=== Dataset records ===

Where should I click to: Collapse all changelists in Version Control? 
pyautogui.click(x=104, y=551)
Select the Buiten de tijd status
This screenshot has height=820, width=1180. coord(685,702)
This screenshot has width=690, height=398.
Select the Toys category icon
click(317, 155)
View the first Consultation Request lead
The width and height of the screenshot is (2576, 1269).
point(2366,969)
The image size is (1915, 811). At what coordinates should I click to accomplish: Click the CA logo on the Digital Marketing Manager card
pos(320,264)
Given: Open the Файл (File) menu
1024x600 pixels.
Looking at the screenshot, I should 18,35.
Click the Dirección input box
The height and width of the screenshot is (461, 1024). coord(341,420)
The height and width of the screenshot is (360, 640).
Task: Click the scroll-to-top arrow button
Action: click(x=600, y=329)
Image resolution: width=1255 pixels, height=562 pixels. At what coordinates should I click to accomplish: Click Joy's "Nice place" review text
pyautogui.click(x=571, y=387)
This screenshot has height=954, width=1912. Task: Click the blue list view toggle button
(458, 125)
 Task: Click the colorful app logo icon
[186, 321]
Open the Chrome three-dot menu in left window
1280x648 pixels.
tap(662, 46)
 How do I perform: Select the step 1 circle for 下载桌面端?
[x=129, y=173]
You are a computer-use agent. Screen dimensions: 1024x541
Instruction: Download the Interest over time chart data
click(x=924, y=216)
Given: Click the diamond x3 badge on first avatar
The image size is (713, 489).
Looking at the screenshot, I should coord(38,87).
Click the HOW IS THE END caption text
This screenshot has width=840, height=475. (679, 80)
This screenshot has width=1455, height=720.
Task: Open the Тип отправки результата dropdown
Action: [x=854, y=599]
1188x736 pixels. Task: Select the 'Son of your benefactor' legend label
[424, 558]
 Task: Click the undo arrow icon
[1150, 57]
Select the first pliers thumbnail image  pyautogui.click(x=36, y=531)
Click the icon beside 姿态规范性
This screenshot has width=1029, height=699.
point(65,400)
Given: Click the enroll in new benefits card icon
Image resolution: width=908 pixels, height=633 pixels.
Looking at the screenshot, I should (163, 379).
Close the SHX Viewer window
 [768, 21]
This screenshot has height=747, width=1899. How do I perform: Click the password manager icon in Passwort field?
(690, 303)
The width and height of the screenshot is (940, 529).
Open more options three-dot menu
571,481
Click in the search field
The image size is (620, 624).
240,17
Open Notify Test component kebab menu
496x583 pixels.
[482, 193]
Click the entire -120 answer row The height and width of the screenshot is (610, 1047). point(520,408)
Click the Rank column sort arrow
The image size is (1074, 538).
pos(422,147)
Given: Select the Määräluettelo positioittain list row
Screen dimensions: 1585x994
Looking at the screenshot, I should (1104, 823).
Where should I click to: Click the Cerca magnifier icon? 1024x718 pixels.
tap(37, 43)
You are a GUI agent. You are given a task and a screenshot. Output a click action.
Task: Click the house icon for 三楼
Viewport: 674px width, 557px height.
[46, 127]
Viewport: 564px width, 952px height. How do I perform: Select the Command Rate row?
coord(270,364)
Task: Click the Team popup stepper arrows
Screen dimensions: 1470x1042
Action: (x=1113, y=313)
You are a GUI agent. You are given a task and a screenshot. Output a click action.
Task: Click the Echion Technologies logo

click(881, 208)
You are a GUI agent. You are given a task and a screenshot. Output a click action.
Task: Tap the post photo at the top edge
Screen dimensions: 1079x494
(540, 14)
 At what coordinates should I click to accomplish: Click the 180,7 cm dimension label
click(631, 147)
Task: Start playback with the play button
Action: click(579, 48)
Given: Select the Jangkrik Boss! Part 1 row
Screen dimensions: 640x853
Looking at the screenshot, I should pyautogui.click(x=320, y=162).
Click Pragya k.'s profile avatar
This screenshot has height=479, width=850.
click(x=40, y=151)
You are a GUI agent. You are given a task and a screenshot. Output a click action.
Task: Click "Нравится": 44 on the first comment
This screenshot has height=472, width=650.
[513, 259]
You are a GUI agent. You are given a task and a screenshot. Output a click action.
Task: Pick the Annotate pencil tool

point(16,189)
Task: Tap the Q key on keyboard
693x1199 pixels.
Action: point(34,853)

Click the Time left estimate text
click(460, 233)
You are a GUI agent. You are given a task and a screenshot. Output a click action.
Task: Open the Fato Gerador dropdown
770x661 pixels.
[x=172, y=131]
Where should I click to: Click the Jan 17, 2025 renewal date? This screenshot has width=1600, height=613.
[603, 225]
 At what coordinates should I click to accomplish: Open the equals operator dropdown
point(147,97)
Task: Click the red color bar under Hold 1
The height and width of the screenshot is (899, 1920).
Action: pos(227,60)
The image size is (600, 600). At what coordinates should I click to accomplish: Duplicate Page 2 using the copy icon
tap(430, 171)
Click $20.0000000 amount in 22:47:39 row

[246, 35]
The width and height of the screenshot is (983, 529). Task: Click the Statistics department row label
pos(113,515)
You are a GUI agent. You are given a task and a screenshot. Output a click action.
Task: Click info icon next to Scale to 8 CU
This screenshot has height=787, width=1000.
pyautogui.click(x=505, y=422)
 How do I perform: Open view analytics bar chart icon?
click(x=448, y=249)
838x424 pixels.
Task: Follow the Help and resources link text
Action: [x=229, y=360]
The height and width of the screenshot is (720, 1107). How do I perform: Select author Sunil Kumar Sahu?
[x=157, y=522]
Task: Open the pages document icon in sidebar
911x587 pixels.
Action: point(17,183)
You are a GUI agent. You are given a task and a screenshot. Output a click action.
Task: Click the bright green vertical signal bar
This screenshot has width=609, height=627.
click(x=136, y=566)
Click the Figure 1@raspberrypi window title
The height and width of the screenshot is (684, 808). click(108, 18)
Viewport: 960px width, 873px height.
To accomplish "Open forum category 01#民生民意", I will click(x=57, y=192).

===

[Task prompt] Copy the lines from the start of the data verbatim, stopping after the line containing "Given: Click the enroll".

[Expected output]
Where should I click to: Collapse all changelists in Version Control? 
pyautogui.click(x=104, y=551)
Select the Buiten de tijd status
This screenshot has height=820, width=1180. coord(685,702)
This screenshot has width=690, height=398.
Select the Toys category icon
click(317, 155)
View the first Consultation Request lead
The width and height of the screenshot is (2576, 1269).
point(2366,969)
The image size is (1915, 811). At what coordinates should I click to accomplish: Click the CA logo on the Digital Marketing Manager card
pos(320,264)
Given: Open the Файл (File) menu
1024x600 pixels.
Looking at the screenshot, I should 18,35.
Click the Dirección input box
The height and width of the screenshot is (461, 1024). coord(341,420)
The height and width of the screenshot is (360, 640).
Task: Click the scroll-to-top arrow button
Action: click(x=600, y=329)
Image resolution: width=1255 pixels, height=562 pixels. At what coordinates should I click to accomplish: Click Joy's "Nice place" review text
pyautogui.click(x=571, y=387)
This screenshot has height=954, width=1912. Task: Click the blue list view toggle button
(458, 125)
 Task: Click the colorful app logo icon
[186, 321]
Open the Chrome three-dot menu in left window
1280x648 pixels.
tap(662, 46)
 How do I perform: Select the step 1 circle for 下载桌面端?
[x=129, y=173]
You are a computer-use agent. Screen dimensions: 1024x541
Instruction: Download the Interest over time chart data
click(x=924, y=216)
Given: Click the diamond x3 badge on first avatar
The image size is (713, 489).
Looking at the screenshot, I should coord(38,87).
Click the HOW IS THE END caption text
This screenshot has width=840, height=475. (679, 80)
This screenshot has width=1455, height=720.
Task: Open the Тип отправки результата dropdown
Action: [x=854, y=599]
1188x736 pixels. Task: Select the 'Son of your benefactor' legend label
[424, 558]
 Task: Click the undo arrow icon
[1150, 57]
Select the first pliers thumbnail image  pyautogui.click(x=36, y=531)
Click the icon beside 姿态规范性
This screenshot has width=1029, height=699.
point(65,400)
Given: Click the enroll in new benefits card icon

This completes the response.